- _ENTRIES PROVIDED_
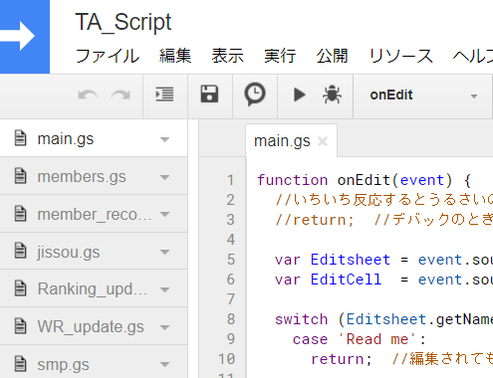Open the 実行 menu
This screenshot has height=378, width=493.
click(280, 56)
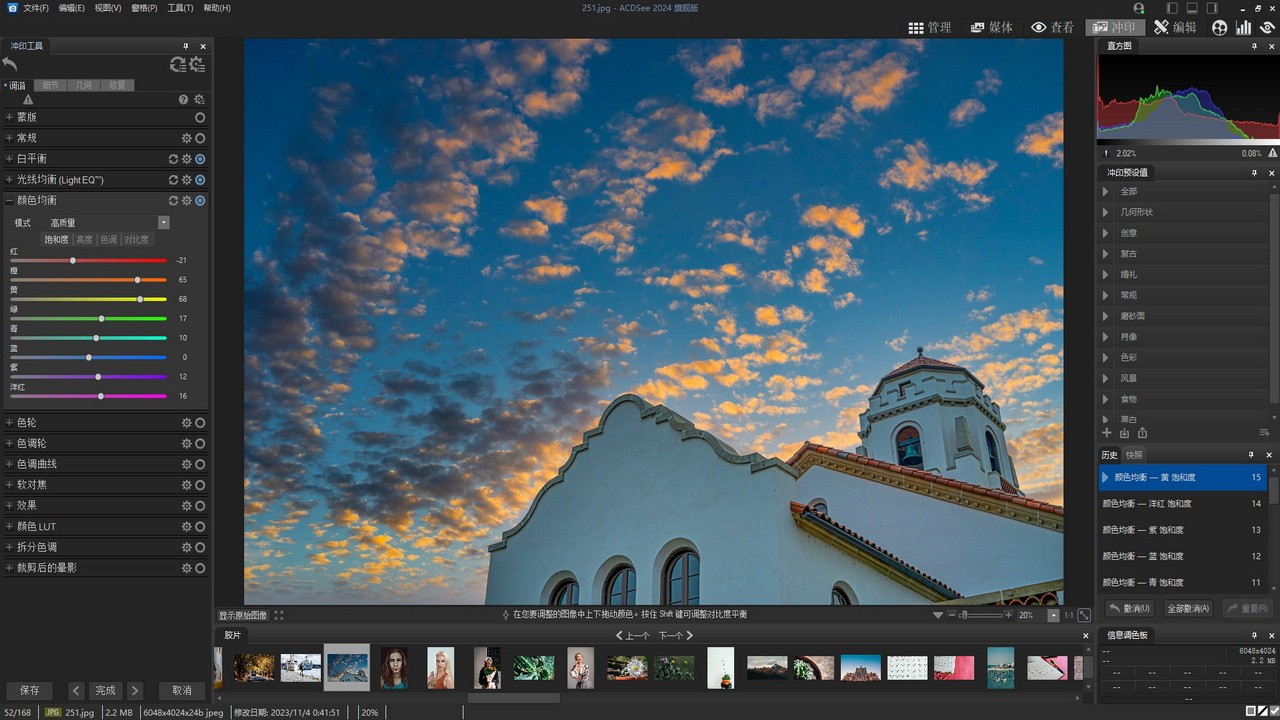This screenshot has height=720, width=1280.
Task: Disable the 光线均衡 (Light EQ) adjustment toggle
Action: coord(200,180)
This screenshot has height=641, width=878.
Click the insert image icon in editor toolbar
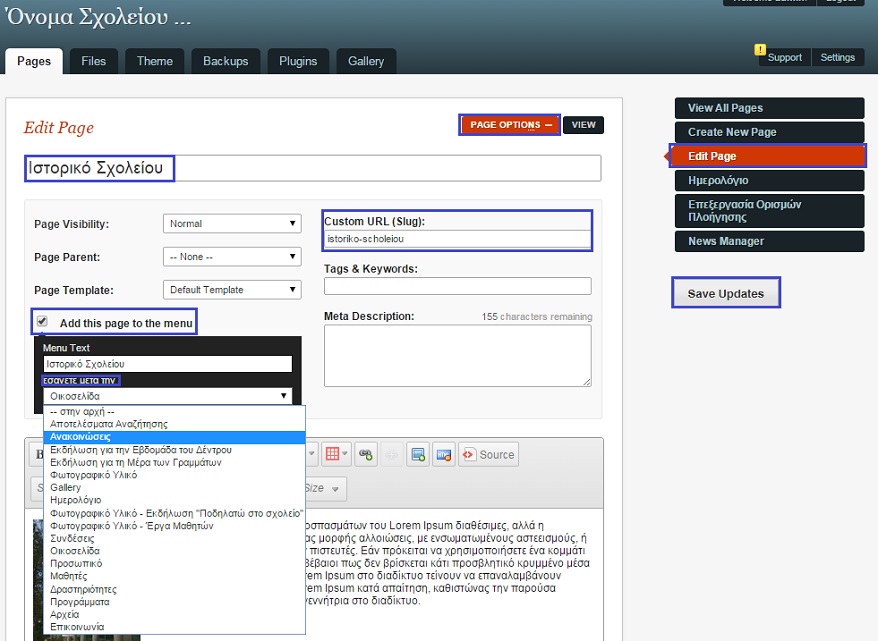418,454
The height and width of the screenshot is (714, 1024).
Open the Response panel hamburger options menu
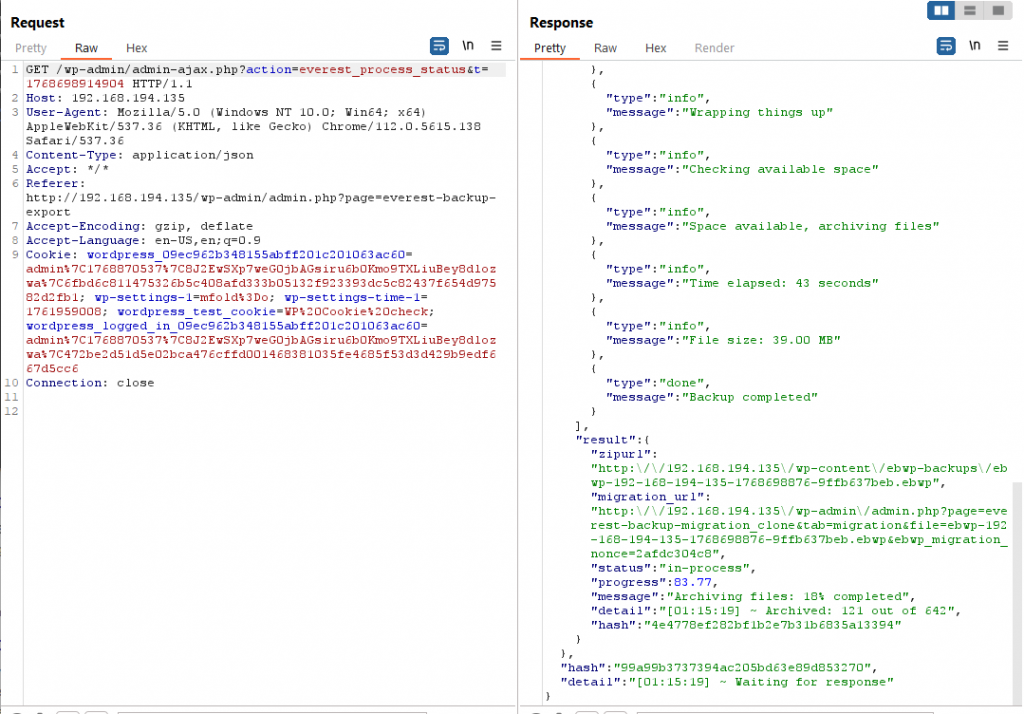[x=1002, y=46]
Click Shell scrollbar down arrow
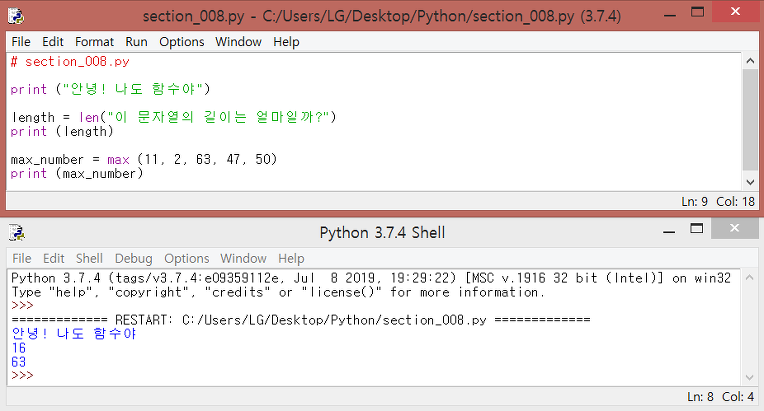This screenshot has width=764, height=411. 749,377
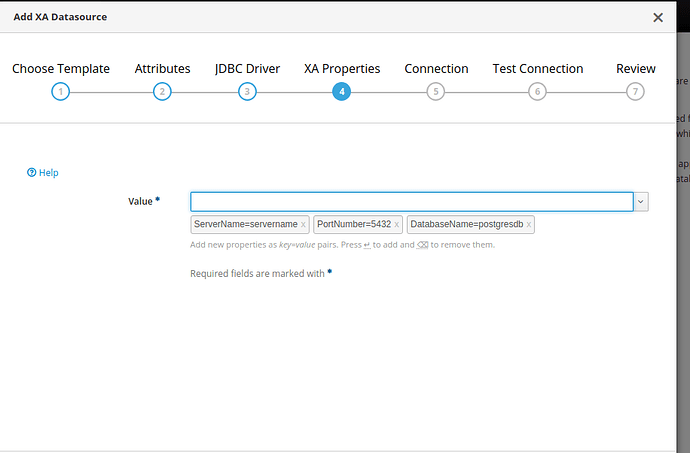Go to the Choose Template step label
This screenshot has width=690, height=453.
tap(61, 69)
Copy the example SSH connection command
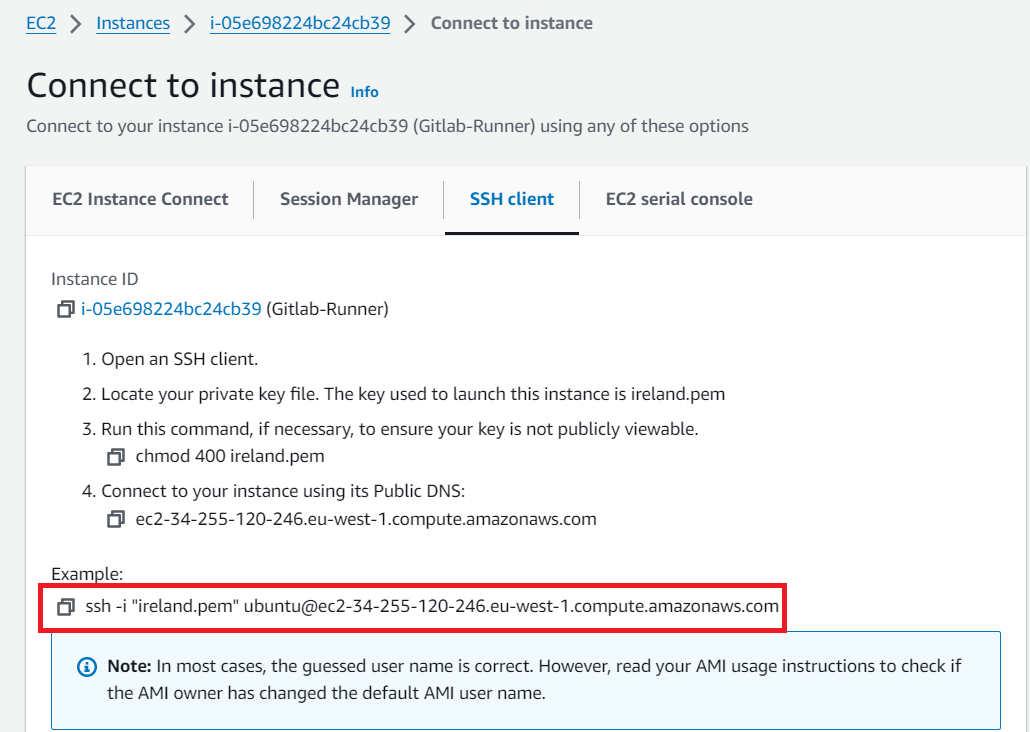The height and width of the screenshot is (732, 1030). pos(66,605)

- _EXERCISE_
Quote verbatim the final run of lines in the material above, from the line that contains "This screenshot has height=641, width=878." through the very last line, excluding any pictures.

- _THE ANSWER_
This screenshot has height=641, width=878.
Click the insert image icon in editor toolbar
418,454
The height and width of the screenshot is (714, 1024).
Open the Response panel hamburger options menu
[x=1002, y=46]
Click Shell scrollbar down arrow
This screenshot has width=764, height=411. 749,377
Go to the Choose Template step label
This screenshot has width=690, height=453.
tap(61, 69)
Copy the example SSH connection command
The height and width of the screenshot is (732, 1030). pos(66,605)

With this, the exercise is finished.